There seems to be no stopping America's expanding waistline, even though diets work when you stick with them. So researchers have a new focus — not what's going on in our bellies, but what's going on in our brains.
Distraction is a factor in how much we eat.
Washington, D.C.'s Union Station is the perfect place to illustrate the argument. It's loud, bustling, and there's food in every direction.
George and Caree Scott are eating a 10 a.m. snack of coffee and pastries, which is actually a second breakfast. But who's counting? The cafe atmosphere is right, it's still the holidays (sort of) and, as traveler Shawn Beegah says, why not indulge? Everybody seems to be doing it. With a steaming cup of coffee in front of him as he watches the crowd, Beegah tears into a giant calzone-type creation with bacon, egg and cheese in a bread roll — with a few layers of sausage thrown in, too.
"Yeah, it's probably going to cut a couple years off my life. But it's really good, so I'm enjoying myself now," Beegah says. "You should get one, actually."
Beegah says he usually does not eat this way. At home he wouldn't think of loading up on triple portions of fatty foods for breakfast. But traveling, being on the go, it turns out Beegah's brain isn't processing food the same way as it would if he were having a quiet meal in his own kitchen. The sensory overload can really throw off judgment or inure us to the sensation of feeling full. Scientists are just beginning to understand how this disruption works.
Dining On Distraction
"I think there are lots of factors that come together to ultimately influence how much we eat," says Suzanne Higgs, a psychologist at the University of Birmingham in the United Kingdom. She's studying how our thinking processes and our state of mind influence what we eat.
Take distraction. Remember how I said that our calzone-eating friend at Union Station was distracted by all the people-watching? This may help explain why he chowed down so much at breakfast and why he was likely to eat more as the day went on.
Higgs recently measured the differences between people who ate their lunch, mindfully paying attention to each bite of food, compared with people who watched TV — or worked on their computers while eating.
"When people are distracted from their lunch, we find that — given the opportunity later in the day to consume cookies — they actually eat more cookies than if they weren't distracted when they ate their lunch," Higgs says.

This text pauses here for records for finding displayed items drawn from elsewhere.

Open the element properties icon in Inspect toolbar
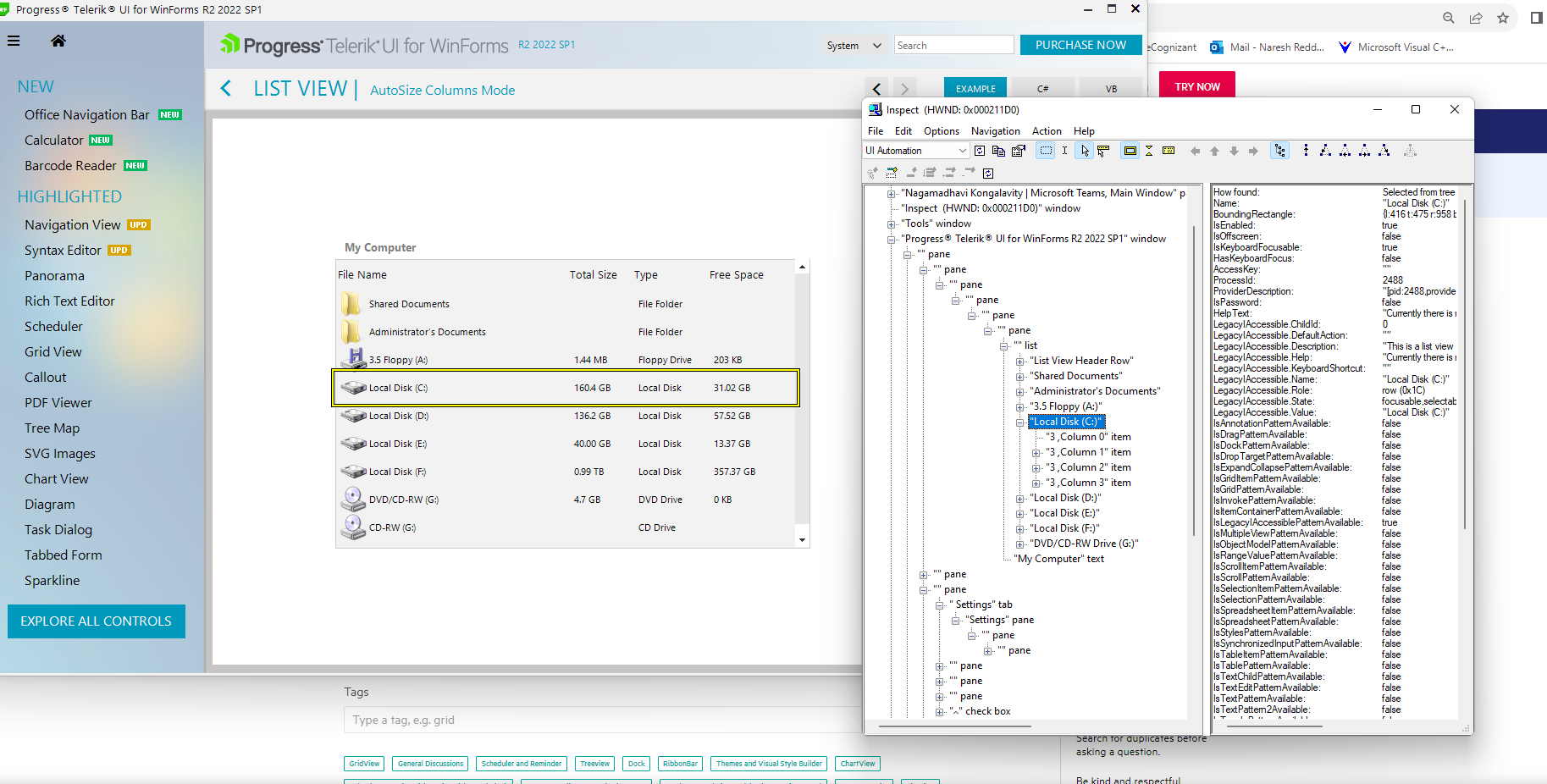This screenshot has height=784, width=1547. 1018,150
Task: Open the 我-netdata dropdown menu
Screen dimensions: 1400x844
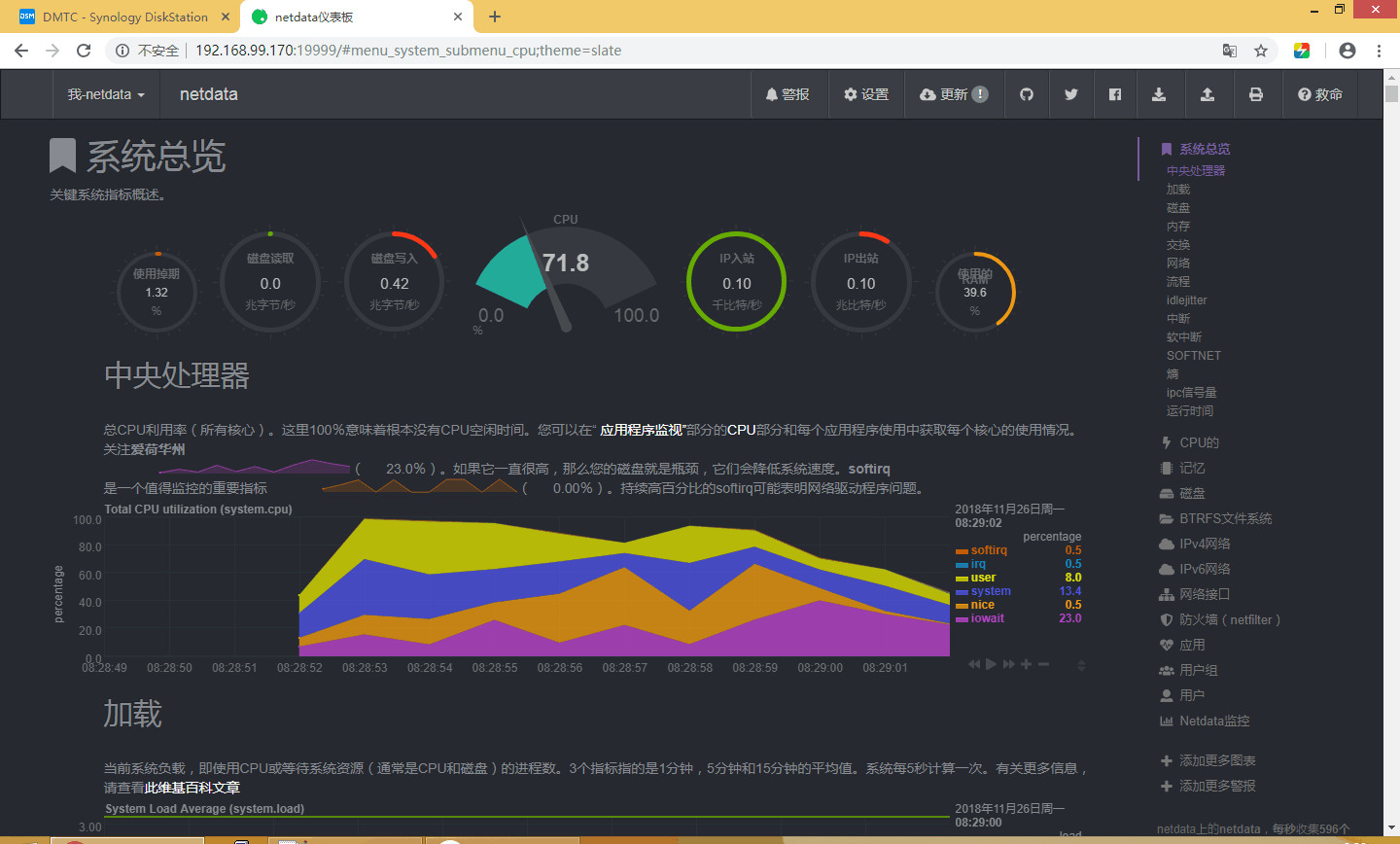Action: (106, 94)
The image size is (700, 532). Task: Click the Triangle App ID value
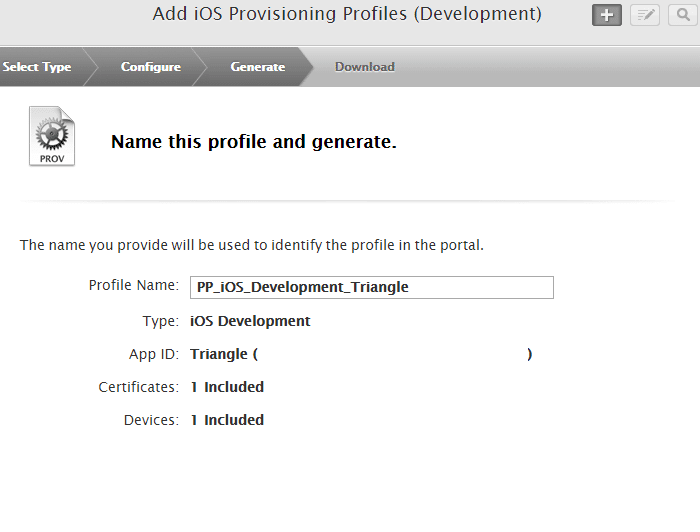(x=224, y=354)
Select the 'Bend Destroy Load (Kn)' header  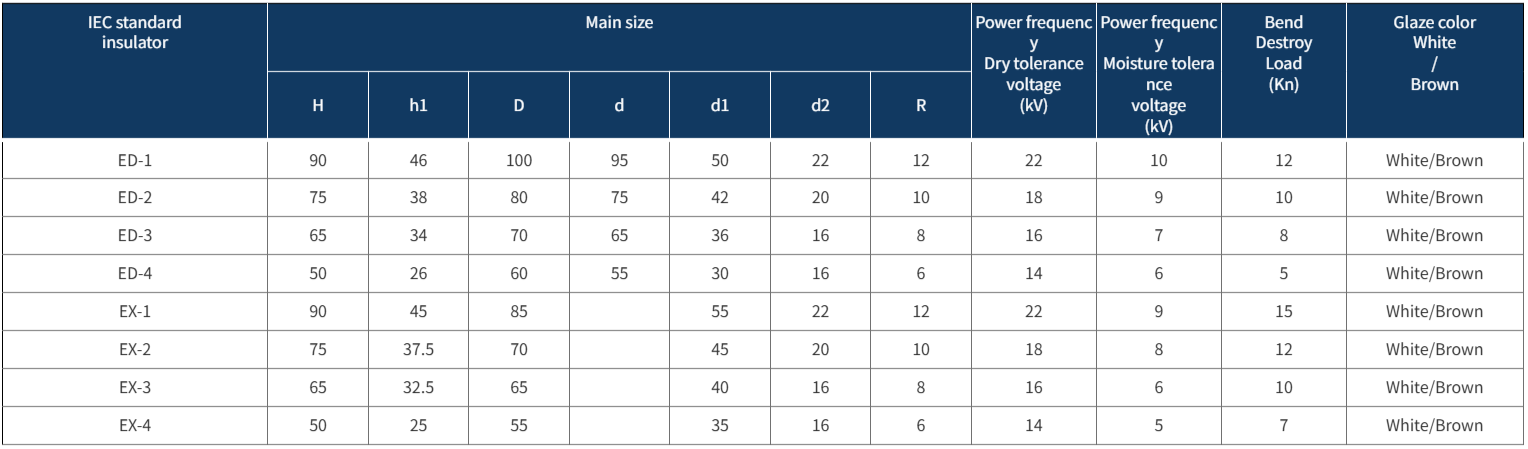pos(1283,53)
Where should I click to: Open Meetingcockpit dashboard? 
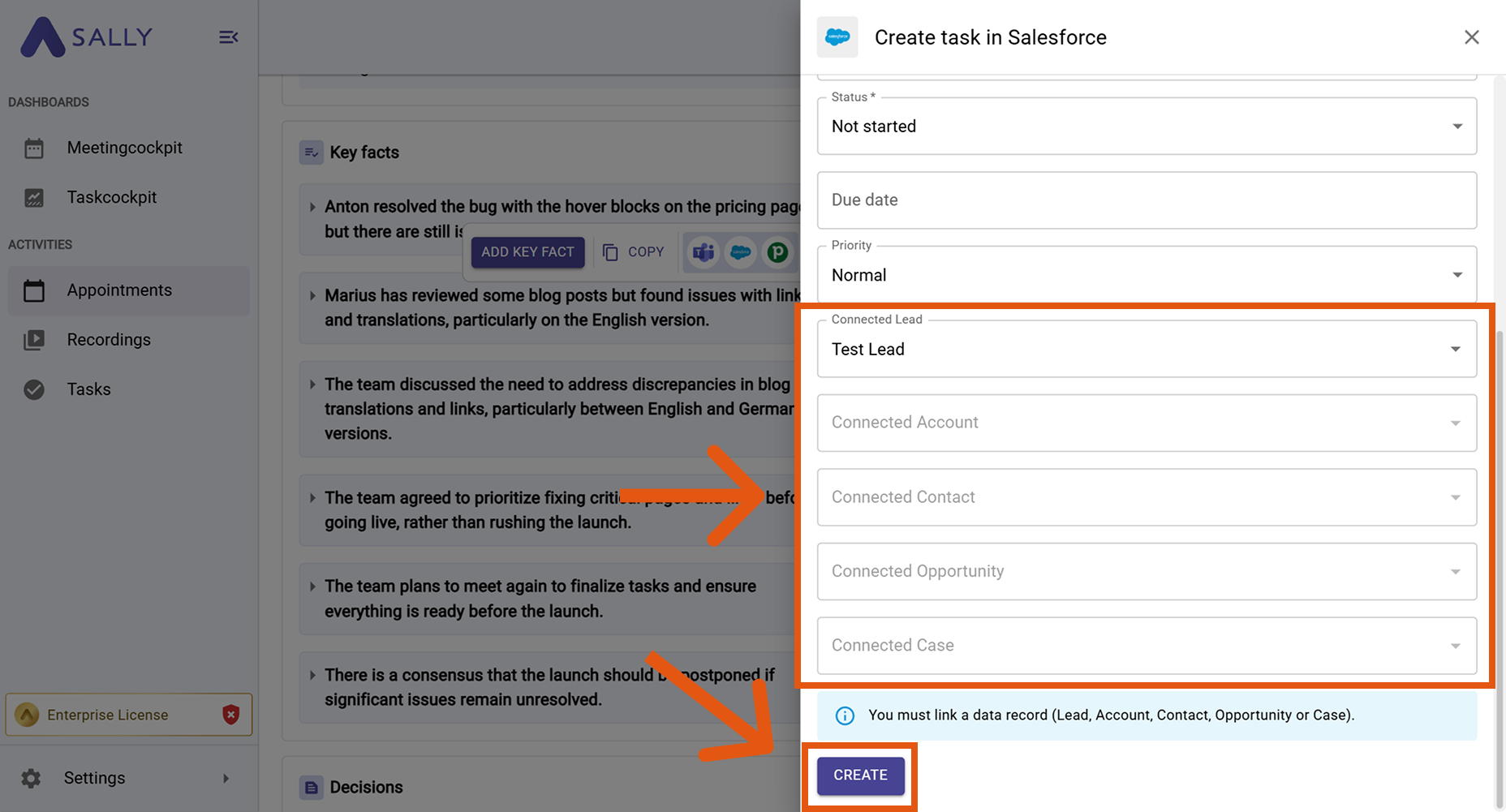click(x=124, y=148)
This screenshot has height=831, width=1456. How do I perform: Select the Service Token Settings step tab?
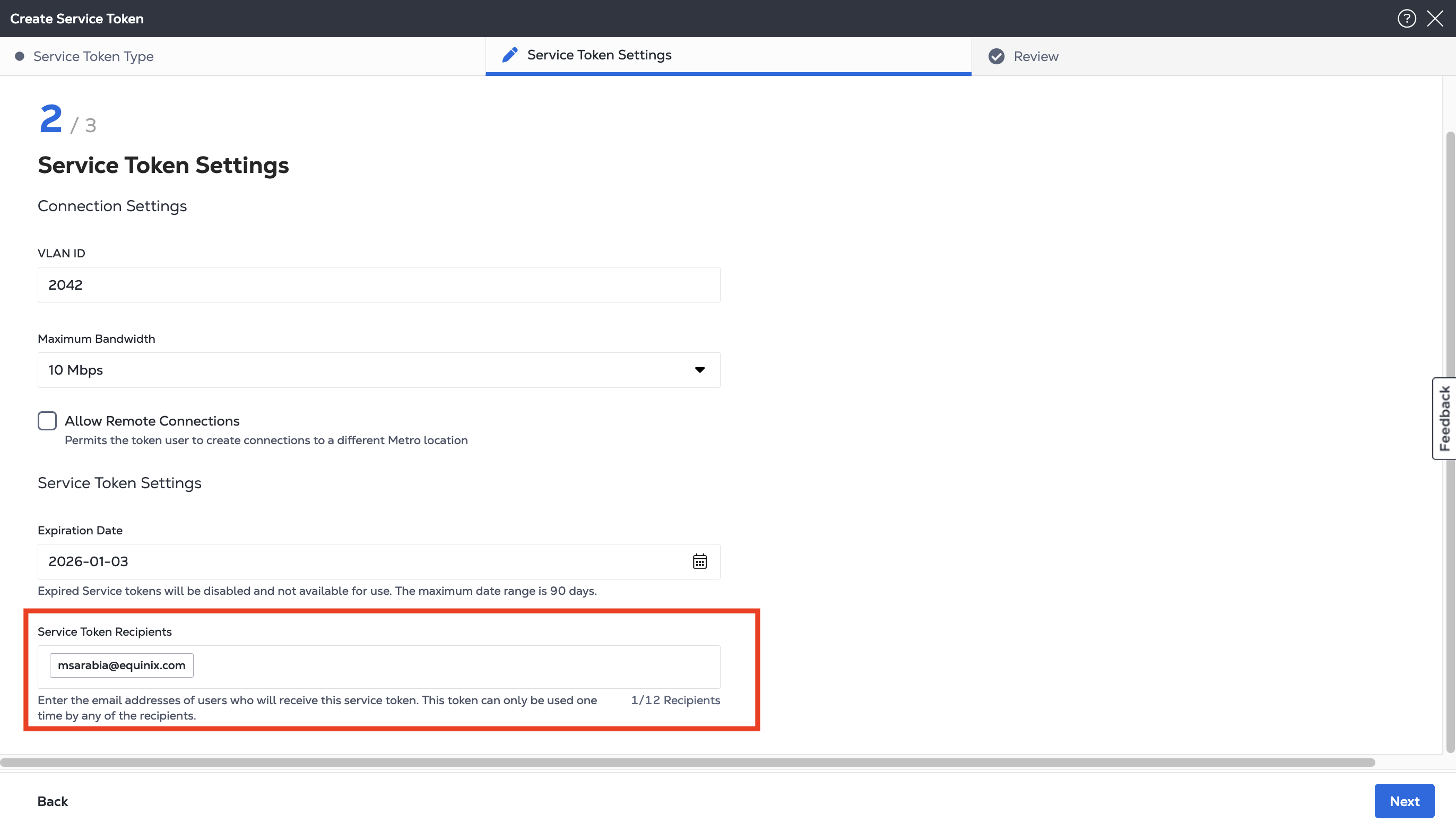pyautogui.click(x=599, y=55)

So not only do people tend to consume more when they're not paying attention to a meal, but food also seems to taste duller.
Bring The Noise
In a recent study from the University of Manchester in the U.K. and Unilever, researcher Andy Woods experimented with varying levels of background noise in a dining room. He found that as it gets louder, people lose their ability to perceive saltiness and sweetness.
"We also found an intriguing link between food liking and background noise preference, such that when the person quite liked the background noise, they reported the food was more liked," Woods says.
The study, which included 48 participants, was published in the peer-reviewed journal Food Quality and Preference.
So if we want to enjoy what's on our plates, instead of jonesing for a second helping, maybe it wouldn't hurt to chill out and put on our favorite music during a meal.
The researchers hope to follow up on how noise levels influence perceived taste. They say that one explanation for the finding is that noise may distort the brain's ability to gauge other senses.
Lose Weight Or Eat Cake
But inevitably, we have to step back out into the world again, where temptation is everywhere.
"I think there's so much emphasis on food all the time," says scone-and-coffee lover Caree Scott.
She adds, look no further than magazines displayed at grocery check-outs — they're all the same. "On every issue, there's a thing that says 'lose 20 lbs by spring,' and then right underneath there, there's a picture of a cake."
Caree says the contradiction is almost laughable.
"You can't lose weight and also have the cake," she says.
That is a hard reality to swallow. And probably why next year I'll be back with another story: why it's so hard for people to stick with their diets.